The local health department workforce sits at the hub of the public health emergency preparedness system. A growing body of research has recently identified troubling attitudinal gaps among this workforce regarding willingness to respond to infectious disease threats, ranging from naturally-occurring pandemics to bioterrorism events. Research conducted by members of our study team has determined that public health workers are more likely to respond to infectious disease events if they perceive their response as mandatory rather than voluntary, and if they believe their agency is taking extra measures to protect them and their families. These findings emphasize the need for a greater understanding among local health department leadership and line staff of the ethical and intersecting legal dimensions of infectious disease response in advance of an outbreak.

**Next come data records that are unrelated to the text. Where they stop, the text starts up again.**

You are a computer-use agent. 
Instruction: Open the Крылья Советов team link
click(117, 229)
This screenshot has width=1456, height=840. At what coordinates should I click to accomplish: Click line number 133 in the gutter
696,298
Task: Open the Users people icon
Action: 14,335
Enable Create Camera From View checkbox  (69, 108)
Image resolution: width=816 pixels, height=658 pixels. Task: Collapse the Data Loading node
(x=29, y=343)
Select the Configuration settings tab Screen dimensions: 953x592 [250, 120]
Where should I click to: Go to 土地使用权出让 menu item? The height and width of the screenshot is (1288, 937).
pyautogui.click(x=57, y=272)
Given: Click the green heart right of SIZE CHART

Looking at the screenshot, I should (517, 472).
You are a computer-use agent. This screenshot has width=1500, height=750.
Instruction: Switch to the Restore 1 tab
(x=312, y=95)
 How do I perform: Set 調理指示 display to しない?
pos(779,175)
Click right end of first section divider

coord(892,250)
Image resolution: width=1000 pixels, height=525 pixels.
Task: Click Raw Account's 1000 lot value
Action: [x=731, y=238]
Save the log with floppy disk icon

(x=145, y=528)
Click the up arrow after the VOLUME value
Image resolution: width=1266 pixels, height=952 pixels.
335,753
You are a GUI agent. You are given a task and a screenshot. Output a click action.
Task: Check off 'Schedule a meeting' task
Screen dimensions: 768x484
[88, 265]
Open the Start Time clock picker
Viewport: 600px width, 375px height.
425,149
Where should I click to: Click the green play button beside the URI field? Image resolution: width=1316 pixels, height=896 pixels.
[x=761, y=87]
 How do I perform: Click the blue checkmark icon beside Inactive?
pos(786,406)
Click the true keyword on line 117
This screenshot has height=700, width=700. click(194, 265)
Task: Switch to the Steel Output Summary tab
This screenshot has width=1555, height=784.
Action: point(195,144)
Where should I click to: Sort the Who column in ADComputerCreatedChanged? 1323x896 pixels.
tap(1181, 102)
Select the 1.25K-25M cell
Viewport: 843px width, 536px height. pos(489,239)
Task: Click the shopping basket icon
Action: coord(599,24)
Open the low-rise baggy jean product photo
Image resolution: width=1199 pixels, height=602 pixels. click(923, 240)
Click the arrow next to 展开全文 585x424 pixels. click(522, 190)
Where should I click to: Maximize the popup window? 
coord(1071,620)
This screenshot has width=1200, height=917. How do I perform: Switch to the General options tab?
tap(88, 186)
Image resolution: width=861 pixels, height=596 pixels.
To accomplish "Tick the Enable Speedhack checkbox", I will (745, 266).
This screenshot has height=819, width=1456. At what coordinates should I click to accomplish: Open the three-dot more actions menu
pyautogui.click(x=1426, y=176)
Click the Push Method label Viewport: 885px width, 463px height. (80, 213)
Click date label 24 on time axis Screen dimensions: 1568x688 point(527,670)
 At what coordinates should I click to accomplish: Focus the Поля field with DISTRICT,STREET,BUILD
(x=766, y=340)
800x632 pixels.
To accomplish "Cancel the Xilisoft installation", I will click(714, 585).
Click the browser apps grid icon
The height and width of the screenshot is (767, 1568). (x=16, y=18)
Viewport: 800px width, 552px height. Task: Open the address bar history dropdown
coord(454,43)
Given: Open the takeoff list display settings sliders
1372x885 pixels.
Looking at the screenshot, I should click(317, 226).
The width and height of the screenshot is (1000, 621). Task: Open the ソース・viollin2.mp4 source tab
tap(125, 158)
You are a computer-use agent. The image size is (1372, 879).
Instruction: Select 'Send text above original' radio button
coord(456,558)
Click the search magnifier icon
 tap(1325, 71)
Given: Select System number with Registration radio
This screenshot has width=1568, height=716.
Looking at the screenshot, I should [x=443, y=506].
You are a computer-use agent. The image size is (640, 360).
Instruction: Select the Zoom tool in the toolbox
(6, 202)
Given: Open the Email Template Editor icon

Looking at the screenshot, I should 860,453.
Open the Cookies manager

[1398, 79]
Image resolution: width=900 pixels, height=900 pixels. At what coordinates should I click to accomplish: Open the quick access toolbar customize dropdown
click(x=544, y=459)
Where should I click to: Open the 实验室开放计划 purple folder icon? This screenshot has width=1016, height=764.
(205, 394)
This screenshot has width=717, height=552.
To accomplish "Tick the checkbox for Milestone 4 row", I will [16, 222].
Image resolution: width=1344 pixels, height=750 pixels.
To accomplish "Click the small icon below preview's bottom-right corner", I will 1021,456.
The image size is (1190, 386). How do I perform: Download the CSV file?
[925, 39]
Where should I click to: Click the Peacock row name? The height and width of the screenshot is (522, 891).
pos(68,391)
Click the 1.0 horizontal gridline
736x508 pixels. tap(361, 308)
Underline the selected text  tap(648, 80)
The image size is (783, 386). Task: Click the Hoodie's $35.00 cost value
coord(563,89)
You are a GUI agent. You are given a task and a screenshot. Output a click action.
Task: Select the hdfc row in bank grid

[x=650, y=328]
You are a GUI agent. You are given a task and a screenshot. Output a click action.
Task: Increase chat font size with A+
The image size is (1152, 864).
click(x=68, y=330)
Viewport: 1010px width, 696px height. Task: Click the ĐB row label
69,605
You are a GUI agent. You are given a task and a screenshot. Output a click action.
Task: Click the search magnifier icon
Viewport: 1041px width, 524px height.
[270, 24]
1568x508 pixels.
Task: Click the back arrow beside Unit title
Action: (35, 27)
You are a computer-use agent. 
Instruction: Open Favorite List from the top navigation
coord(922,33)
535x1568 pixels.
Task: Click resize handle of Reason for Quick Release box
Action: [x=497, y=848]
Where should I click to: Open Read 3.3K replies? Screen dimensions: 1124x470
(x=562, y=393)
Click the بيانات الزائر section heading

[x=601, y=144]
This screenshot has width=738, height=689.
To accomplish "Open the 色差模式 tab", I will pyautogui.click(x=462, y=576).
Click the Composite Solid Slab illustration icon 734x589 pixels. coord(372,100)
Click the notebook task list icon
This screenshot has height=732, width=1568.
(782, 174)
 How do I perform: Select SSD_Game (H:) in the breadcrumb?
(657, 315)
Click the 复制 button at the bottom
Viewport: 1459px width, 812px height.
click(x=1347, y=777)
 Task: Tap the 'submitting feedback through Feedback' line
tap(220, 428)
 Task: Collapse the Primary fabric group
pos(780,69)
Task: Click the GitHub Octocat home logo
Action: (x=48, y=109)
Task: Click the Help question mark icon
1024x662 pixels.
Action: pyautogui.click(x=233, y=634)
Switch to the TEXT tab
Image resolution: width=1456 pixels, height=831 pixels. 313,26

Guidance is needed to help local health departments address the ethical tensions that arise when balancing the rights of individuals (i.e., their employees) and the public good. The goal of the proposed project is to develop an ethically sound guidance document for local health departments to use in planning for and executing their responses to infectious disease outbreaks.
Our aims are to: 1) Describe and characterize perceptions of legal and ethical obligations relevant to willingness to fulfill professional roles during infectious disease outbreaks (manmade or natural) among local health department workers (employers/administrators;employees) and barriers to optimum policy creation, implementation, and enforcement using (a) focus groups with members of the local health department workforce, (b) key informant interviews with local health department administrators and front line staff, and (c) a national survey of the local health department workforce;2) Develop a guidance document for local health department employers/administrators by (a) Applying appropriate ethical norms and legal considerations to our descriptive findings to identify tensions between ethical obligations and intersecting legal standards and self-reported willingness to respond, including identifying detailed examples of particular concerns;(b) Solicit directed feedback from relevant stakeholders. This project will benefit from the on-going input of an expert Advisory Committee and has the support of the National Association of County and City Health Officials. In this time of fiscal austerity and significant workforce cutbacks in public health agencies, innovative measures are necessary to ensure effective responses to infectious disease outbreaks. Therefore, the need for ethically informed guidance that balances the rights of members of the public health workforce with the public good is especially acute.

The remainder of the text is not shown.